Pulmonary inflammation in cystic fibrosis is responsible for much of the morbidity and mortality in this disease. Several anti-inflammatory agents have been used, such as alternate-day systemic corticosteroids, which were found to improve pulmonary function in treated patients. 10 Improved pulmonary function was transient, however, returned to previous rates of decline seen before the medication was administered. 11 However, systemic corticosteroids have been associated with substantial side effects involving growth impairment that persisted after the medication was discontinued. 11
High-dose ibuprofen has been shown to decrease inflammation. In the original studies, routine use of high-dose ibuprofen resulted in a slower progression of lung disease and lower incidence of hospitalization. This was most evident in younger patients and those patients with mild lung disease. In addition, fewer side effects were noted, and they did not occur more frequently in the ibuprofen-treated group than in the placebo group. 9 The reported use of systemic anti-inflammatory drugs including high-dose ibuprofen, in 111 CF centers across the United States was 13%, which is considerably lower than the experience at Washington University Pediatric Cystic fibrosis Center at St. Louis Children’s Hospital which is 86% in the reviewed patients. Nevertheless, despite apparent efficacy of high-dose ibuprofen, it has not gained favor at most CF centers, with only 8 percent of eligible patients being prescribed the medication. The main reason cited for hesitation in prescribing high-dose ibuprofen in CF centers was safety concern. 12 In our review, we did not find a difference in increased frequency of side effects in patients. Nevertheless, 2 patients had severe adverse reactions that required aggressive medical interventions.

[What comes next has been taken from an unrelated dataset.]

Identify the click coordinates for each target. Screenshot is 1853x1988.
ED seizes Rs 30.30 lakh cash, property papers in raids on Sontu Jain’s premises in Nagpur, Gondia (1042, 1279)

In conclusion, high-dose ibuprofen did not result in a significant decrease in the rate of decline in pulmonary function in our CF center population. With the increased use of other anti-inflammatory agents it is likely that these other drugs are having an impact and ibuprofen is not exhibiting an additive effect. We did not establish compliance with the use of ibuprofen, and it is possible that the inconsistent use of ibuprofen may underestimate its effect. A systematic long-term prospective study in the use of high-dose ibuprofen may be indicated to establish that these factors were not present.